>> start DATASET RECORDS

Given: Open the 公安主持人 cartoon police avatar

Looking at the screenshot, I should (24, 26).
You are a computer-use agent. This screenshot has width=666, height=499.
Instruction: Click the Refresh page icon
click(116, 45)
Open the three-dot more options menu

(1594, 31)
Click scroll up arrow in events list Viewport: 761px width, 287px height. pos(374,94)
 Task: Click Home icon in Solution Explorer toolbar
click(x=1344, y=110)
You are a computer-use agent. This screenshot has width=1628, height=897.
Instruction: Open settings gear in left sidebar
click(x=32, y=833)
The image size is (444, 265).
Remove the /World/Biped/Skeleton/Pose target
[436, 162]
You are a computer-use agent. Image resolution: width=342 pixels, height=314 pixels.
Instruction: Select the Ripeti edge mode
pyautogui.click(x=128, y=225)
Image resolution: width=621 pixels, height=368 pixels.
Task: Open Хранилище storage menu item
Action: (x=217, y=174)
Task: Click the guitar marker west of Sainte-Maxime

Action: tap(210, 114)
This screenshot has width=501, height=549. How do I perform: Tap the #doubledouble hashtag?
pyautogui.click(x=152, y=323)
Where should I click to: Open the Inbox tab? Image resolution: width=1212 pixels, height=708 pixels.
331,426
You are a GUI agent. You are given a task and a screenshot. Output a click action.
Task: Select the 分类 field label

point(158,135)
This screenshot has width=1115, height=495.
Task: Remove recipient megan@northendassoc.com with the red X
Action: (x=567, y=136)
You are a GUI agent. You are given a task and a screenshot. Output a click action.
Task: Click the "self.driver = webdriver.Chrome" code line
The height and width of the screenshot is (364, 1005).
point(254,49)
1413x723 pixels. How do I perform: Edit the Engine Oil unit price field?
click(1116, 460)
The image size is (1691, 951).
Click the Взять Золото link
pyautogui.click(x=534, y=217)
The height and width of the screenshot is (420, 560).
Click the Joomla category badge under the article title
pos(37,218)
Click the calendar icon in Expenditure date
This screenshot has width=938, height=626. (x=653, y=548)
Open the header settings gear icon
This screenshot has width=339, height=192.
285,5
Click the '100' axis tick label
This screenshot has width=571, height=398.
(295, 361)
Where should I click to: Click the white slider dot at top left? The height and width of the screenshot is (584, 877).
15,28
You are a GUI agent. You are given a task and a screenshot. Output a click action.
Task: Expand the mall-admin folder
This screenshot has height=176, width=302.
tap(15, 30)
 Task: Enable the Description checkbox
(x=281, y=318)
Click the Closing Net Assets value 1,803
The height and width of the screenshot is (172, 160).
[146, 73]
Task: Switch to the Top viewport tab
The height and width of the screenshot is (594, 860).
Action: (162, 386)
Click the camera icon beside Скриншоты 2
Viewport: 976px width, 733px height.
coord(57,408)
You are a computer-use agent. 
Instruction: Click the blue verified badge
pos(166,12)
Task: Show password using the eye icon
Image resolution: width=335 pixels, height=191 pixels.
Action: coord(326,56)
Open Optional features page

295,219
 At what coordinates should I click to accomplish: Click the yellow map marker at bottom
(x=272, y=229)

>> end DATASET RECORDS

--- EXERCISE PROMPT ---
How many lines in the records above contain the string "page"? Matching is case-sensitive. Reply with the number only.

--- RESPONSE BELOW ---
2